### Exercise instructions:
1. Answer these questions using the J.P. Morgan settlement article, one answer per line, marked the same way:
(a) How large is the payment J.P. Morgan Chase reportedly agreed to?
(b) Which newspaper said the settlement could set a model for investigating other financial institutions?
(c) How much did Dimon offer first?
2. Duplicate the J.P. Morgan settlement article from "The settlement could" through "have done so.", inclusive.
3. For each statement, say yes or no according to the J.P. Morgan settlement article, and quote the words that decide it:
(a) Dimon went to the Department of Justice in late September.
(b) Holder accepted Dimon's offer of 11 billion dollars.
(c) J.P. Morgan Chase is the largest US bank by assets.

### Text section:
US justice officials and bank regulators are hitting stride in settling accounts with the banking industry that brought the country’s financial system to its knees, five years after risky Wall Street securities sent the world spinning into recession. The 13-billion-dollar payment that J.P. Morgan Chase – the largest US bank by assets – reportedly agreed to over the weekend is the largest sum to date.

The settlement could establish a model for investigations of other financial institutions whose shaky mortgage securities were blamed for the near collapse of the US finance system in 2008, according to The New York Times. Wall Street’s golden boy, J.P. Morgan chief Jamie Dimon, harvested laurels for his work in emerging from the recession unscathed – one of the only large banks to have done so.

In late September, though, Dimon showed up at the Department of Justice, hat in hand, to negotiate with Attorney General Eric Holder in a bid to avoid the threat of civil charges over the mortgage securities. Dimon first offered 3 billion dollars, then 7 billion dollars, and finally 11 billion dollars, but Holder was still not satisfied, The Wall Street Journal reported at the time.

### Supplied entries:

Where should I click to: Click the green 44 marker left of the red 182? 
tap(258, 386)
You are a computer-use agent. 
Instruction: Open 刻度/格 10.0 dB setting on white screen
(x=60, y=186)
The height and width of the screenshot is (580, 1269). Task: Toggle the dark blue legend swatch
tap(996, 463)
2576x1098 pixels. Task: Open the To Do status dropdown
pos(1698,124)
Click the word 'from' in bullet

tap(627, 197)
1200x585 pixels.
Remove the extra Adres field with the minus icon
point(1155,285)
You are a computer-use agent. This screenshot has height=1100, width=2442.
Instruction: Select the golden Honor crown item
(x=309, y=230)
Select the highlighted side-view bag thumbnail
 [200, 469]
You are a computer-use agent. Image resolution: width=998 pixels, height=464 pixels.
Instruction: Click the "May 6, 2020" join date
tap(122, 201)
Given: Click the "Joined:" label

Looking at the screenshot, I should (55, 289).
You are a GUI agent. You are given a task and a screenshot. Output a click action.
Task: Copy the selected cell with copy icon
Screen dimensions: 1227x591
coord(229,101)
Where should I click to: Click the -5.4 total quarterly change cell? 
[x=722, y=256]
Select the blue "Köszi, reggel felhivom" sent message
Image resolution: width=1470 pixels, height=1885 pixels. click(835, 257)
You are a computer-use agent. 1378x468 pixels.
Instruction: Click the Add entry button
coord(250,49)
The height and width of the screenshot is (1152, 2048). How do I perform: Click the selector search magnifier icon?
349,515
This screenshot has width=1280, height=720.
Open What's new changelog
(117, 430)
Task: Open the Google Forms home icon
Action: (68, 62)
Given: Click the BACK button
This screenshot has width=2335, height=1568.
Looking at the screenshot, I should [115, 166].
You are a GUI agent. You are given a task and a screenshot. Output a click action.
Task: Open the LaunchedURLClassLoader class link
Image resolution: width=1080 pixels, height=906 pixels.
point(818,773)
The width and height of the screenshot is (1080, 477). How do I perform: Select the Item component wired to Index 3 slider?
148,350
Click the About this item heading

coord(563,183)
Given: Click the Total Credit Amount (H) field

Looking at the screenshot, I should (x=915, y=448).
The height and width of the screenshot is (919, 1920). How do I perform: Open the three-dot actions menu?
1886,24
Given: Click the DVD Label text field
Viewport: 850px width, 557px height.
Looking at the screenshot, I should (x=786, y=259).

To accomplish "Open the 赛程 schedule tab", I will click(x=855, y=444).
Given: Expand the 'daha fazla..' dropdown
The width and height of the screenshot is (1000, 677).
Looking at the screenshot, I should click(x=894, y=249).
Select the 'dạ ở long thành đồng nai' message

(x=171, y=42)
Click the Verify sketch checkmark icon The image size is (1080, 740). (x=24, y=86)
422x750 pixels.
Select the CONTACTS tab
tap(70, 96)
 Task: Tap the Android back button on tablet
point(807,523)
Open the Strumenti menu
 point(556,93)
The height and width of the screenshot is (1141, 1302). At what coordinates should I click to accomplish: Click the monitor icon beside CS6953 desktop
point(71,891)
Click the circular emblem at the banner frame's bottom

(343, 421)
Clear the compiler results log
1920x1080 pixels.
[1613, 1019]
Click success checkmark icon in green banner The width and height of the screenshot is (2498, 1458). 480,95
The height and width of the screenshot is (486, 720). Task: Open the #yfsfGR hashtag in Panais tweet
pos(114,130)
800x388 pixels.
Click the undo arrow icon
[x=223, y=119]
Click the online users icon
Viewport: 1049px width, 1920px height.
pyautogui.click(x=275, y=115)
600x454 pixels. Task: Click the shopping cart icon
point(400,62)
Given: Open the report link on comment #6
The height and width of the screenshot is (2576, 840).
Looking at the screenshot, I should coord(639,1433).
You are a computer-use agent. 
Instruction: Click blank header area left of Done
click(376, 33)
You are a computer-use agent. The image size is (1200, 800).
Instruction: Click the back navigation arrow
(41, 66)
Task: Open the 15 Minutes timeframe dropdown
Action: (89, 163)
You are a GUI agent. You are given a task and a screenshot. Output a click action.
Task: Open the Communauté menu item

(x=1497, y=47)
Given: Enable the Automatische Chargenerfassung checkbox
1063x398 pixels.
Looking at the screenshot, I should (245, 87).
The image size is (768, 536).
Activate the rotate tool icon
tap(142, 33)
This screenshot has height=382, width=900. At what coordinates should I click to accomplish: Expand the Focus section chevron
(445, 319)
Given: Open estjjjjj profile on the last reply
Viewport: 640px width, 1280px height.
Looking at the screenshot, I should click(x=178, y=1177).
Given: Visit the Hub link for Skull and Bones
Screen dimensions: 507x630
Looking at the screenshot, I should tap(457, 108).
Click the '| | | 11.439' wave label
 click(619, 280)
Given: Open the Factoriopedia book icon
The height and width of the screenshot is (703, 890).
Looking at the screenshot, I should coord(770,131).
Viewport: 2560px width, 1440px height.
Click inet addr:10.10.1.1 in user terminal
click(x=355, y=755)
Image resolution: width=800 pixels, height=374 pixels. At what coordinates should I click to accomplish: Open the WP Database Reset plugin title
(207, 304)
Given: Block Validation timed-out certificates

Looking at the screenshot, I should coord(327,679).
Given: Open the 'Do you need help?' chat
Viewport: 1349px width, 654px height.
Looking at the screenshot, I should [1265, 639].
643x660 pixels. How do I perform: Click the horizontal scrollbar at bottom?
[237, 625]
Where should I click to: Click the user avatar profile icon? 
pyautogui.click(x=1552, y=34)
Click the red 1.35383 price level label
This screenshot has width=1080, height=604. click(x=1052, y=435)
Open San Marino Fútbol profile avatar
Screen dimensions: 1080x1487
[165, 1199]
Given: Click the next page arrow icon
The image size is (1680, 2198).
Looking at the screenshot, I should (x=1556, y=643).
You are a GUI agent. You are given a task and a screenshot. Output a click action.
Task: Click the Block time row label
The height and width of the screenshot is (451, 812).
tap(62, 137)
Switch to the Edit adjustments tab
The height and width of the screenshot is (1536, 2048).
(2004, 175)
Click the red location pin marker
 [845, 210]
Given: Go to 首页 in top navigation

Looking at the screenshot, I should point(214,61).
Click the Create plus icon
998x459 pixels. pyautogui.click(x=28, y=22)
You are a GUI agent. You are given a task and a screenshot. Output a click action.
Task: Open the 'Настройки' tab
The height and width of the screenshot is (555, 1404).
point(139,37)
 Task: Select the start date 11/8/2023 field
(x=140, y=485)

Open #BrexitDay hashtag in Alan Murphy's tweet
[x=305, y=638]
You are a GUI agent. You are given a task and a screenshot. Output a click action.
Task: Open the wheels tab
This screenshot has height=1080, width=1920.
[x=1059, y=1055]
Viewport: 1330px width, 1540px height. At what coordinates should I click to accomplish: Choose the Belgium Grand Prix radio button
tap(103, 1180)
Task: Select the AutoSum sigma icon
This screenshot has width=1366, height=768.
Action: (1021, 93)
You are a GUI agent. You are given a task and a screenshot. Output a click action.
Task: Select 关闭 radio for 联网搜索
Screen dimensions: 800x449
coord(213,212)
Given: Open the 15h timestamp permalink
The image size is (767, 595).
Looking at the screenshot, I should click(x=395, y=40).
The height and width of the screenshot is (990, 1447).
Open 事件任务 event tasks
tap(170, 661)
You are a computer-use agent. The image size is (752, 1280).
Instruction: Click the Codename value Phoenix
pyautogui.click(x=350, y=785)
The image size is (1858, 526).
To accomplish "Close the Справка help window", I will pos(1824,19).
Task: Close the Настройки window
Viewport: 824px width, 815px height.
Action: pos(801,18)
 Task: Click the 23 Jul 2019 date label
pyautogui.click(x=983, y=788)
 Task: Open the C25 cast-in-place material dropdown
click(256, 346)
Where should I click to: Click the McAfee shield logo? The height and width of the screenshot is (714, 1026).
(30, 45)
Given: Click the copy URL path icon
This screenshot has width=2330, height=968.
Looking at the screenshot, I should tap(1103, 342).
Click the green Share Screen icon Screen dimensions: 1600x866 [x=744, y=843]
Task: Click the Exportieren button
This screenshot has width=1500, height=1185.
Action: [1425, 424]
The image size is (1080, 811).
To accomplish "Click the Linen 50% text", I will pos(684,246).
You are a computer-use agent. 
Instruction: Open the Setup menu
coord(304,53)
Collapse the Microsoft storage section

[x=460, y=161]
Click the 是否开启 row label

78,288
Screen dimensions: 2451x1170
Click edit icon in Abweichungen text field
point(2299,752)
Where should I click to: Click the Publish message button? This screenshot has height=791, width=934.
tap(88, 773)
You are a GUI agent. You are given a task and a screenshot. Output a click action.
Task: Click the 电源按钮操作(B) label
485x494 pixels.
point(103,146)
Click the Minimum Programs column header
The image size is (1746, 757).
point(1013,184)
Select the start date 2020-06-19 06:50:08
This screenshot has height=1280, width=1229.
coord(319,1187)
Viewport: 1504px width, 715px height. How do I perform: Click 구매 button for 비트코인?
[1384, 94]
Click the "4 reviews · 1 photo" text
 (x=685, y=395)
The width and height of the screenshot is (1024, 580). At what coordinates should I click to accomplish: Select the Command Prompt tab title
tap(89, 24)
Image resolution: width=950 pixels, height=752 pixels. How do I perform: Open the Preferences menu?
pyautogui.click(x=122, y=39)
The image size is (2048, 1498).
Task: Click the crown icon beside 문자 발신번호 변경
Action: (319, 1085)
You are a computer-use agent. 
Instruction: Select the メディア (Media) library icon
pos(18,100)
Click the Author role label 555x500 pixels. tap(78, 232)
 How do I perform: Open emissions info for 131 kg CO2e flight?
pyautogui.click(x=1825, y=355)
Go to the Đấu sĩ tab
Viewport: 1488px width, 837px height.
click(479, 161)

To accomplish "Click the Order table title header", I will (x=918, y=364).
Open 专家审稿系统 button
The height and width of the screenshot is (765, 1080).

### Task responses:
1.
(a) 13 billion dollars
(b) The New York Times
(c) 3 billion dollars

2.
The settlement could establish a model for investigations of other financial institutions whose shaky mortgage securities were blamed for the near collapse of the US finance system in 2008, according to The New York Times. Wall Street’s golden boy, J.P. Morgan chief Jamie Dimon, harvested laurels for his work in emerging from the recession unscathed – one of the only large banks to have done so.

3.
(a) Yes: "In late September, though, Dimon showed up at the Department of Justice"
(b) No: "finally 11 billion dollars, but Holder was still not satisfied"
(c) Yes: "J.P. Morgan Chase – the largest US bank by assets"